* Task directions: Extract, exactly as written, the line that contains "This screenshot has width=1300, height=750." and all lines after it through the end of the records. Omit pictures.

* Excerpted data:
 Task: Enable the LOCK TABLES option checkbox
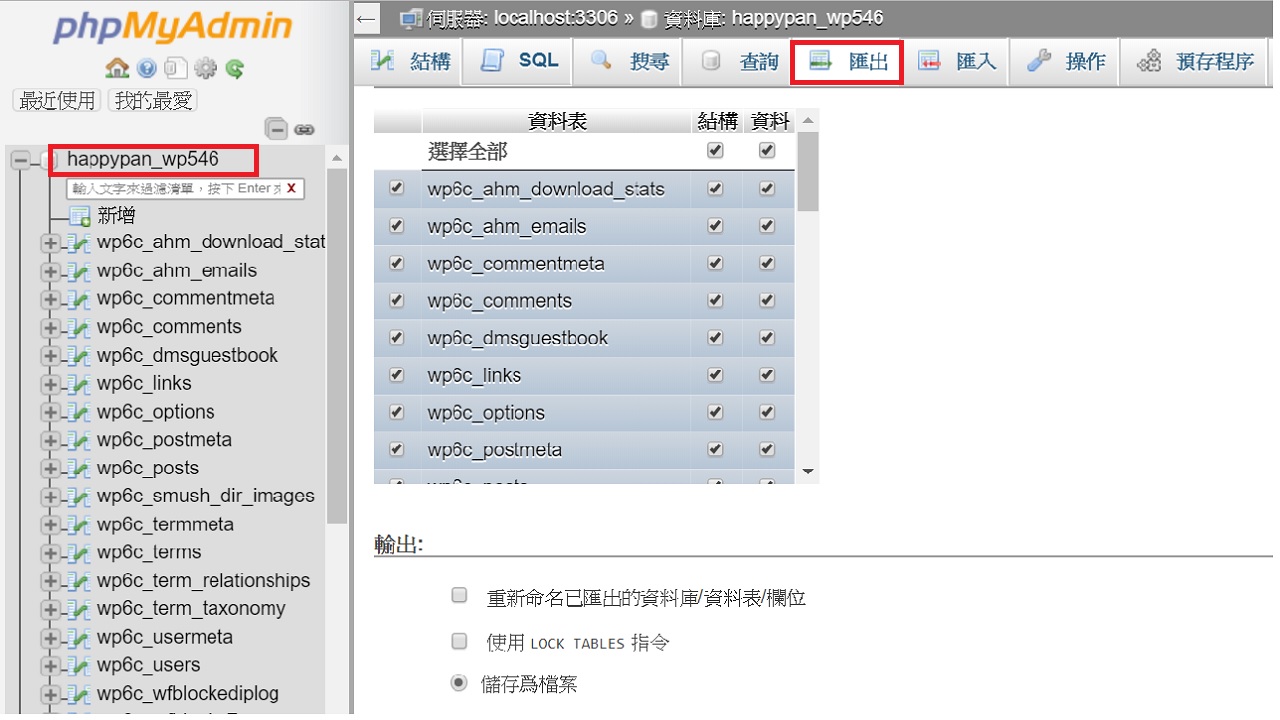point(460,641)
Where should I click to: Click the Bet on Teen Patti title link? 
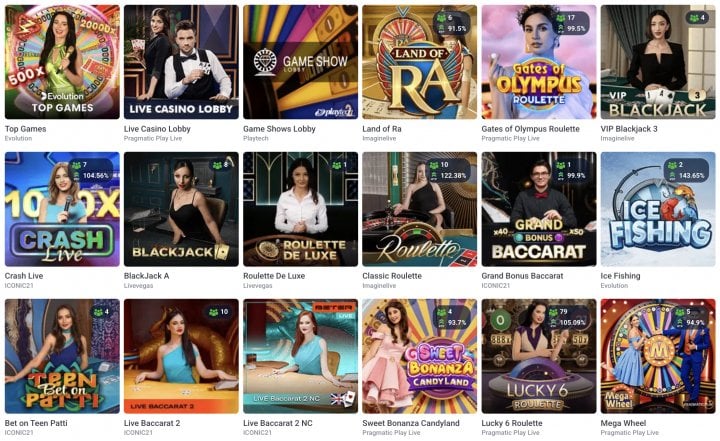36,423
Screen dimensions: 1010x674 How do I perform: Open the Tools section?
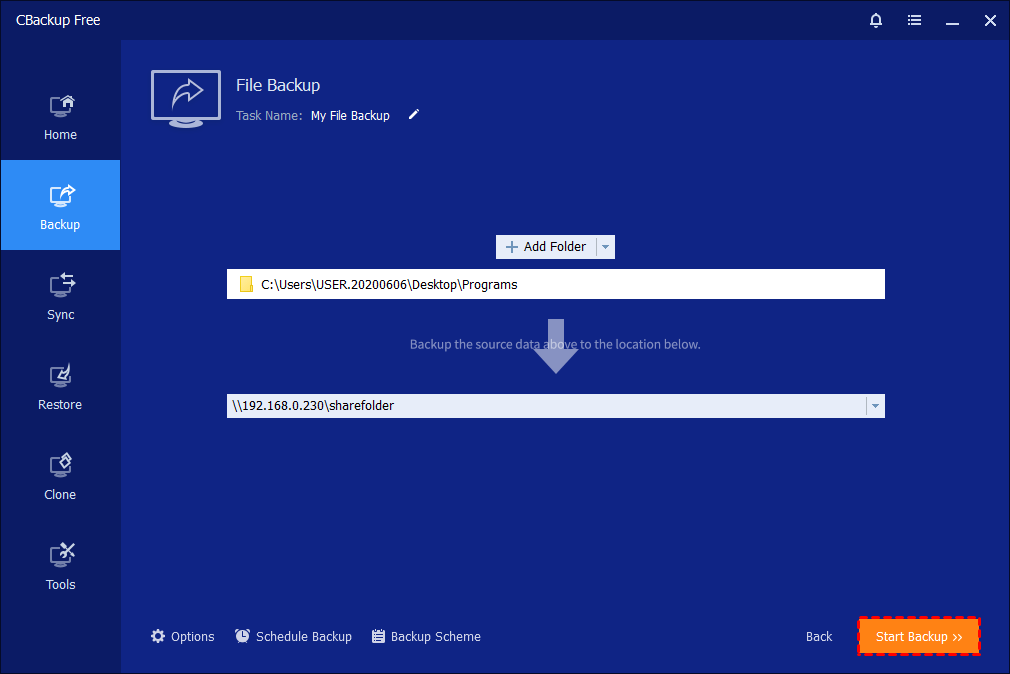(60, 566)
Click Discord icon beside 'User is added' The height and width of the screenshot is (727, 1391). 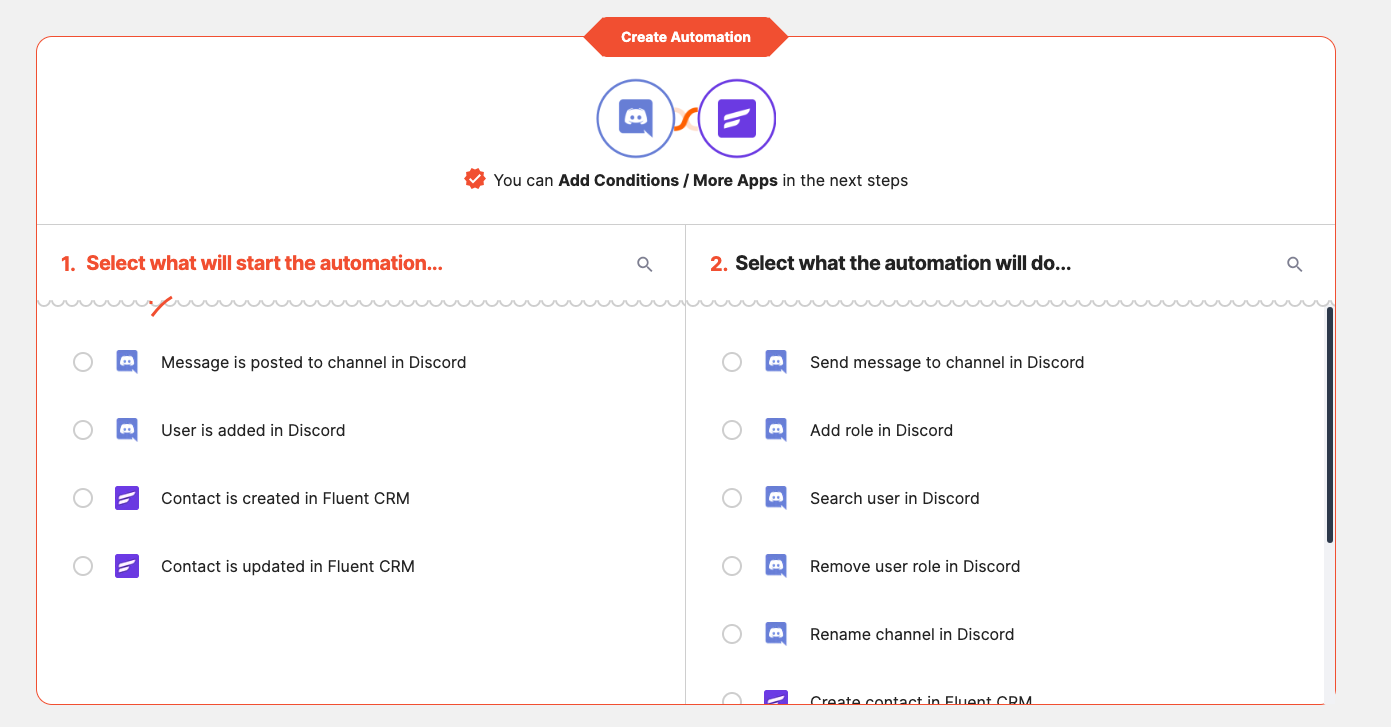point(127,430)
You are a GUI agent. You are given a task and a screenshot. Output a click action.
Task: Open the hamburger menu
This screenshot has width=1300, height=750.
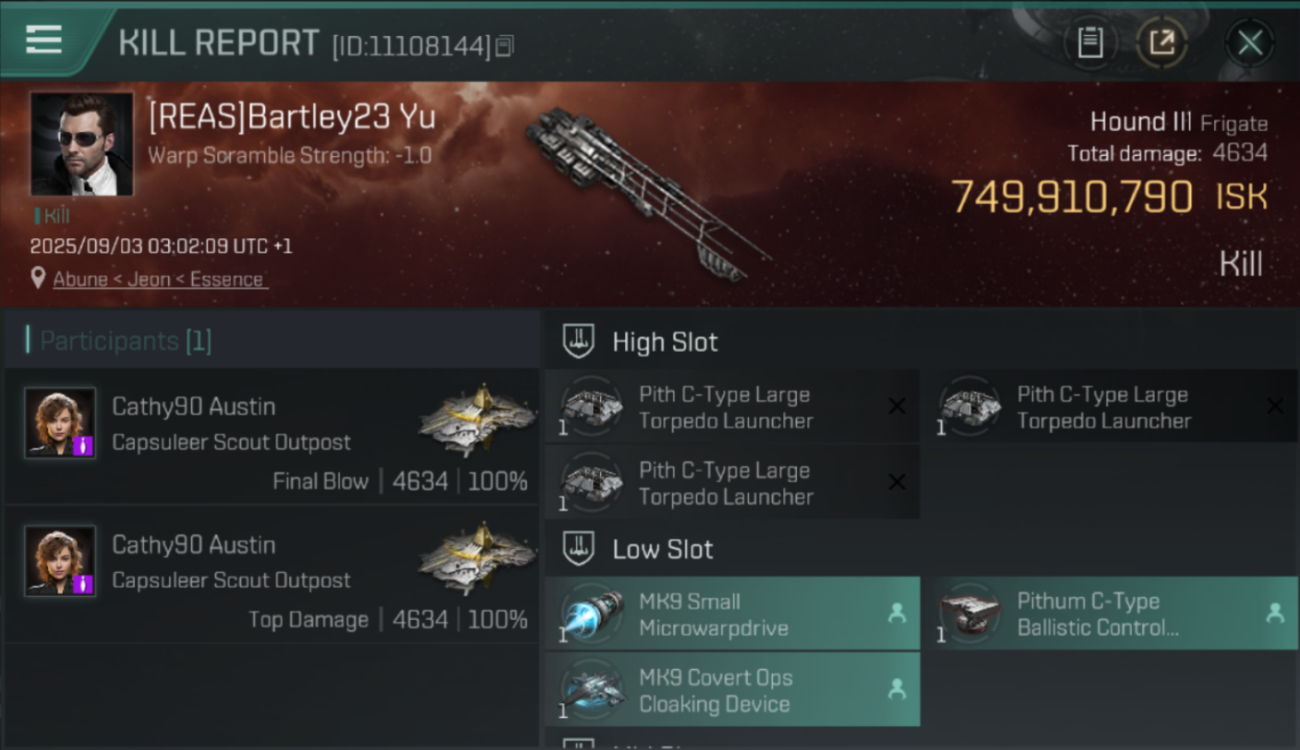tap(44, 40)
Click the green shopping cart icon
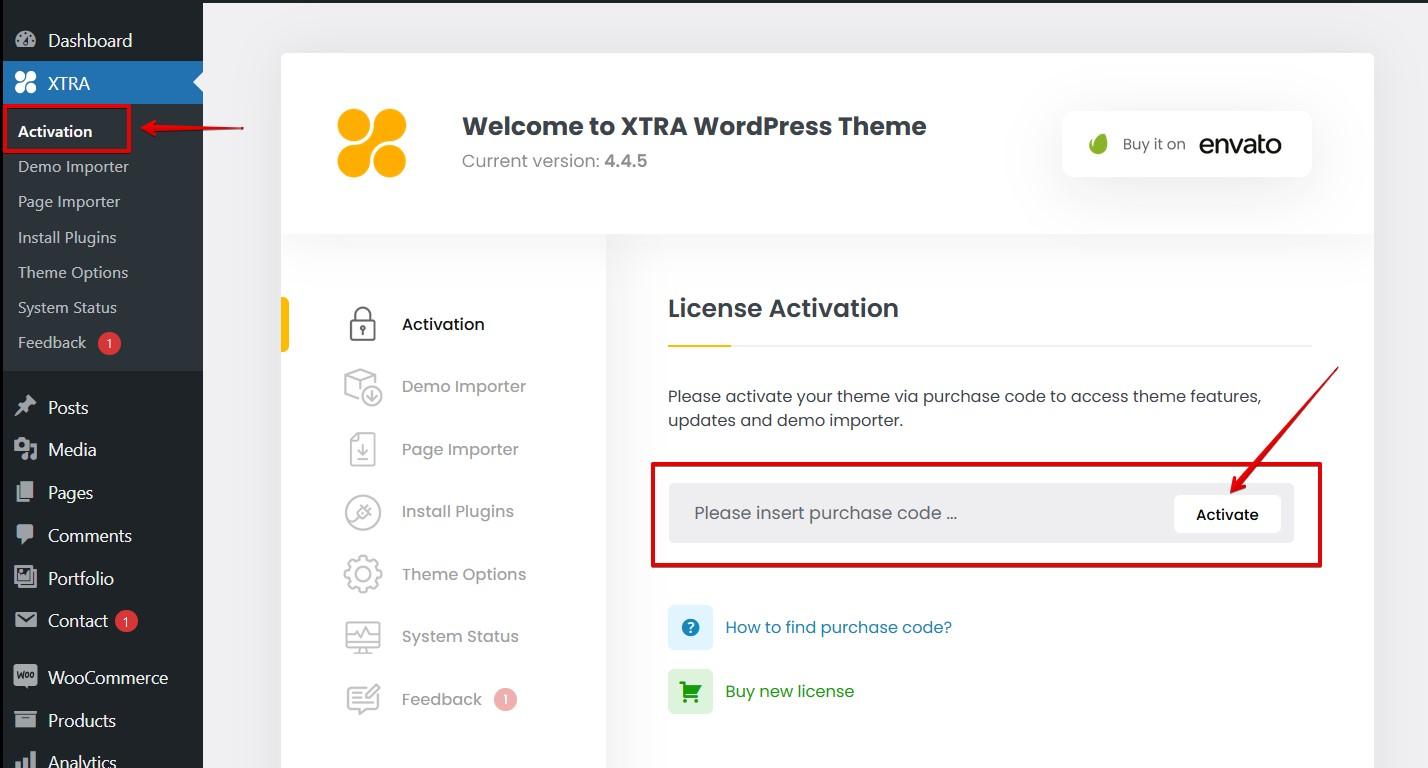This screenshot has width=1428, height=768. click(690, 692)
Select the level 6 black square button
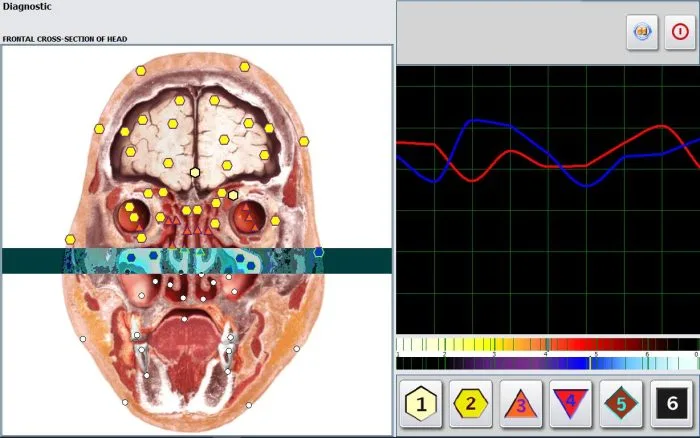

* Solution to this problem:
This screenshot has width=1300, height=750.
tap(44, 40)
Click the green shopping cart icon
This screenshot has width=1428, height=768. click(690, 692)
Select the level 6 black square button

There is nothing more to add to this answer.